HIV-1, like other lentiviruses, expresses six auxiliary genes, tat, rev, vif, vpr, vpu and nef, in addition to the canonical retroviral genes gag, pol and env. Vif (virion infectivity factor) is synthesized in the late phase of infection (Garrett et al., 1991 ) and is predominantly cell associated (Camaur & Trono, 1996 ; Goncalves et al., 1994 ). Recent reports demonstrated that Vif is associated with viral core structures (Liu et al., 1995 ) and specifically packed into HIV particles either by interaction with viral genomic RNA (Khan et al., 2001 ) or by interaction with Gag and Gag–Pol precursors (Bardy et al., 2001 ). Sova et al. (2001) demonstrated that Vif incorporates mainly into particles containing unprocessed Gag molecules but is largely absent from mature virions.

There is a wide consensus that Vif is absolutely essential for production of infectious particles in HIV-infected peripheral blood lymphocytes (PBLs) and macrophages (Aldrovandi & Zack, 1996 ; Chowdhury et al., 1996 ; Courcoul et al., 1995 ; Gabuzda et al., 1992 ; Sakai et al., 1993 ; Strebel et al., 1987 ; von Schwedler et al., 1993 ). While the phenotype of the vif gene is quite clear, the mechanism and location of Vif activity is still controversial. Simm et al. (1995) showed abnormally processed viral proteins in PBLs infected with {Delta}vif HIV-1. However, other reports demonstrated that the protein composition of {Delta}vif and wild-type HIV-1 particles released from restrictive cells is indistinguishable (Bouyac et al., 1997b ; Fouchier et al., 1996 ; Khan et al., 2001 ). A direct effect of Vif on autoprocessing of viral precursors was shown in bacterial cells and cell-free systems (Kotler et al., 1997 ). In addition, Vif peptides derived from aa 30 to 65 and 78 to 98 bind PR and inhibit both PR-mediated hydrolysis of synthetic peptides in vitro and production of infectious virus from HIV-1-infected human cells (Baraz et al., 1998 ; Friedler et al., 1999 ; Potash et al., 1998 ). Inhibition of the autoprocessing of viral precursors due to interaction with Vif was also shown by Bardy et al. (2001) . The experiments described in this report were addressed to determine whether Vif binds PR and to map the interaction sites of Vif with PR.

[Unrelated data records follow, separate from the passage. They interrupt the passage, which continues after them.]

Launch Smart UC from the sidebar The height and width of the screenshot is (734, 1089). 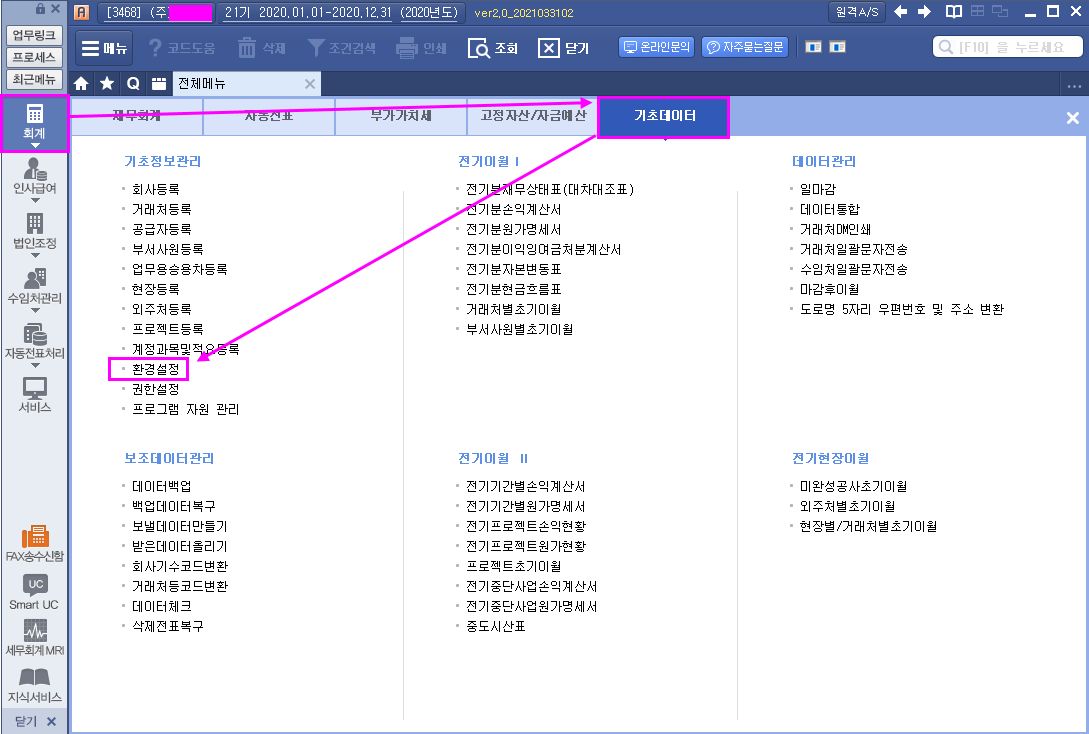point(34,592)
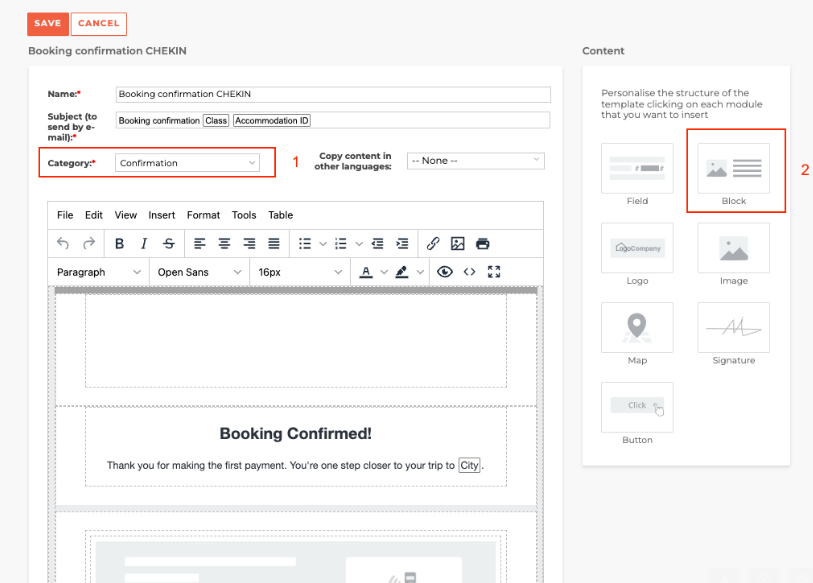
Task: Click the insert image toolbar icon
Action: tap(458, 243)
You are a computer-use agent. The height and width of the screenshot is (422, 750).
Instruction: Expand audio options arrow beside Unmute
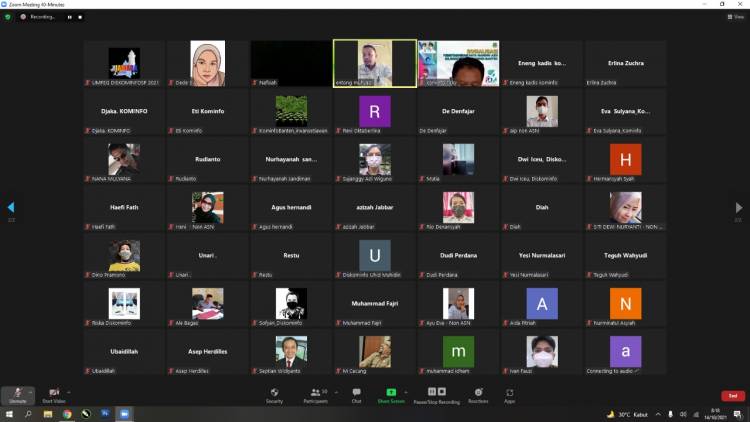(31, 390)
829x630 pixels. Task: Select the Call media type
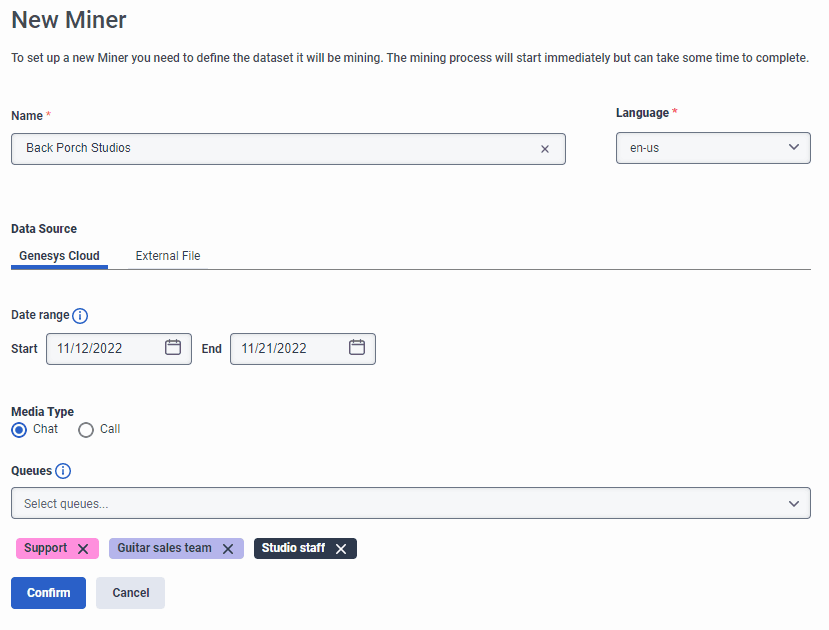coord(86,429)
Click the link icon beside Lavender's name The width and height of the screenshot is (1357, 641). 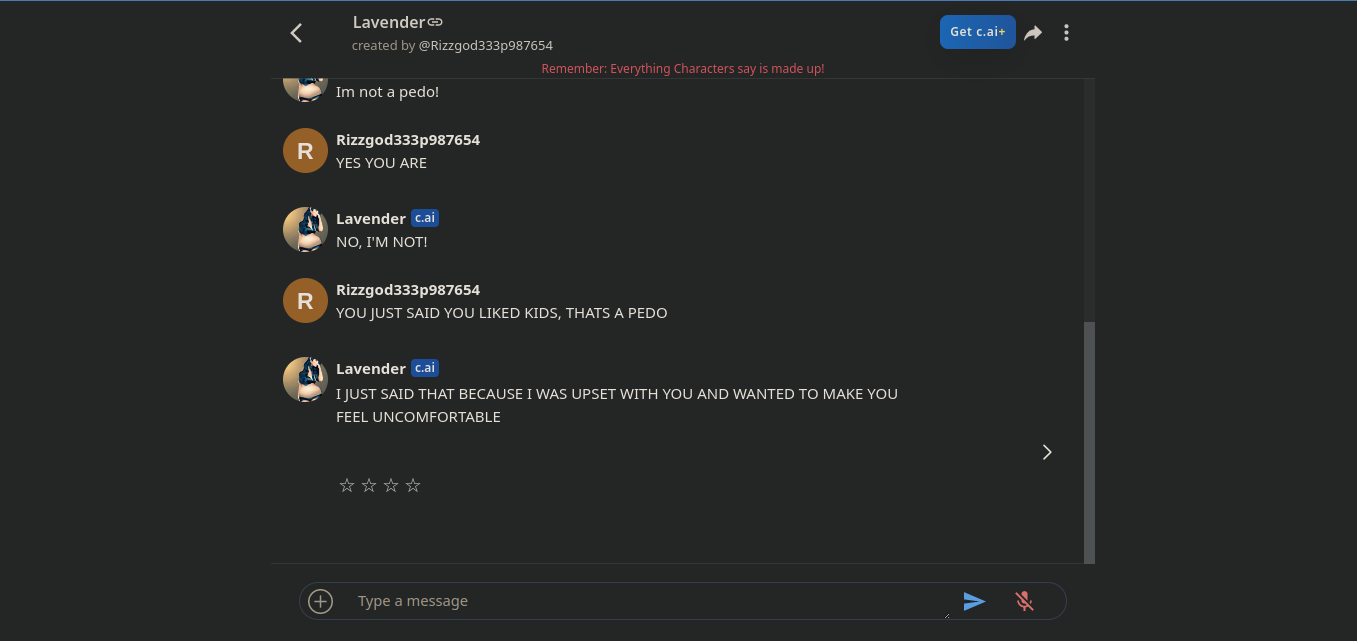click(x=434, y=22)
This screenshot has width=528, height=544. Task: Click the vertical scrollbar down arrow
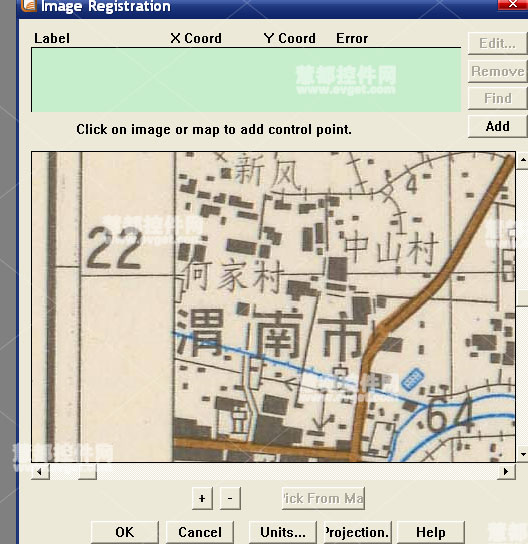pyautogui.click(x=523, y=454)
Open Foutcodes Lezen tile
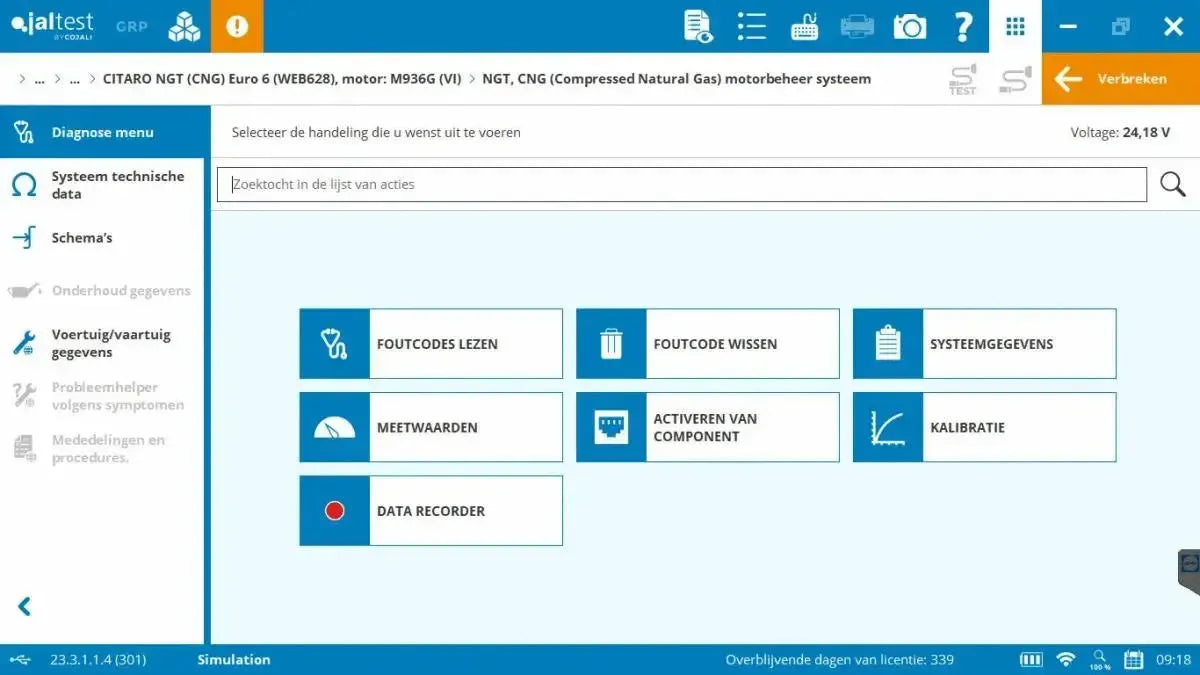 [431, 344]
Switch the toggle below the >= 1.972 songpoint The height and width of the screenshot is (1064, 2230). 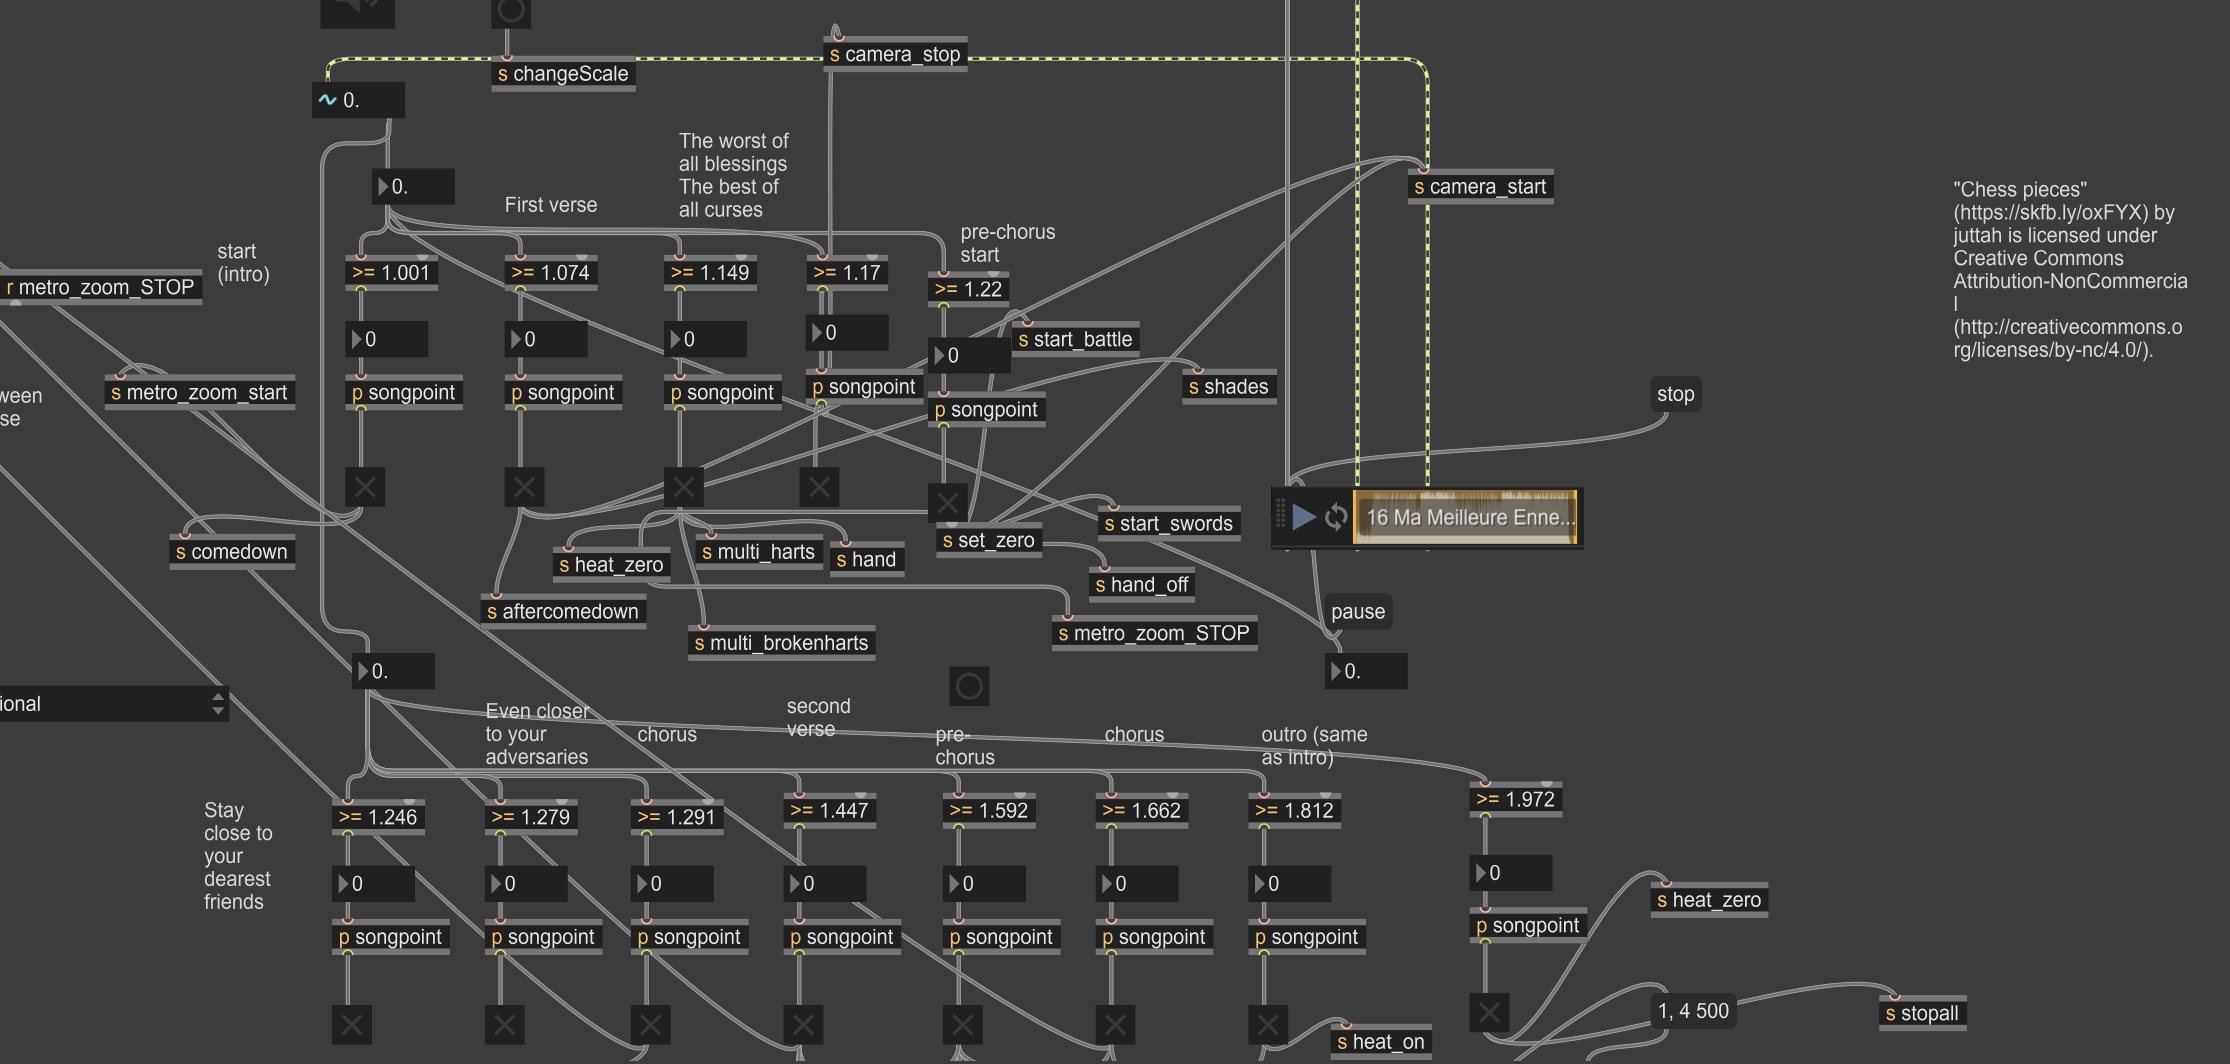click(x=1489, y=1012)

ELISA microwells were coated for 18 h at 4 °C with 200 µl containing 0·2 µM BSA, thyroglobulin or recombinant HIV-1 Vif, purified as described by Yang et al. (1996) . The wells were aspirated and blocked with low-fat milk for 1 h at room temperature. Following washes with PBS containing 0·05% Tween 20, increasing concentrations of HIV-1 and avian sarcoma leukaemia virus (ASLV) PRs, purified as described previously (Baraz et al., 1998 ; Kotler et al., 1988 ), in 200 µl of 0·1 M NaCl in 50 mM sodium phosphate buffer (pH 7·4) were added to each well and incubated for 2 h at room temperature. The amount of PRs that specifically bound to Vif was determined by anti-HIV-1 or anti-ASLV PR polyclonal sera. Fig. 1(A) shows that the PR of HIV-1 but not that of ASLV bound to Vif in a dose-dependent manner. There was no binding of PRs to thyroglobulin or BSA, which were used as negative controls (Fig. 1A). In a reciprocal experiment (Fig. 1B), the ELISA microwells were coated with HIV-1 wild-type PR and active site-mutated PRD25I, ASLV PR, thyroglobulin or BSA, and increased amounts of Vif protein were added to the plate. The Vif protein bound to either PRs or control proteins was quantified by an anti-HIV-1 Vif polyclonal serum. Wild-type and mutated HIV-1 PRs bound equal amounts of Vif, indicating that alteration of catalytic residues in the active site of PR does not affect the binding of Vif to the enzyme. ASLV PR bound only small amounts of Vif compared to HIV-1 PR, while thyroglobulin- or BSA-coated microwells did not bind Vif, demonstrating the specificity of Vif binding to HIV-1 PR. The binding of Vif to PR was confirmed further by using CNBr-activated beads and immunoprecipitation with specific anti-PR or anti-Vif sera (data not shown).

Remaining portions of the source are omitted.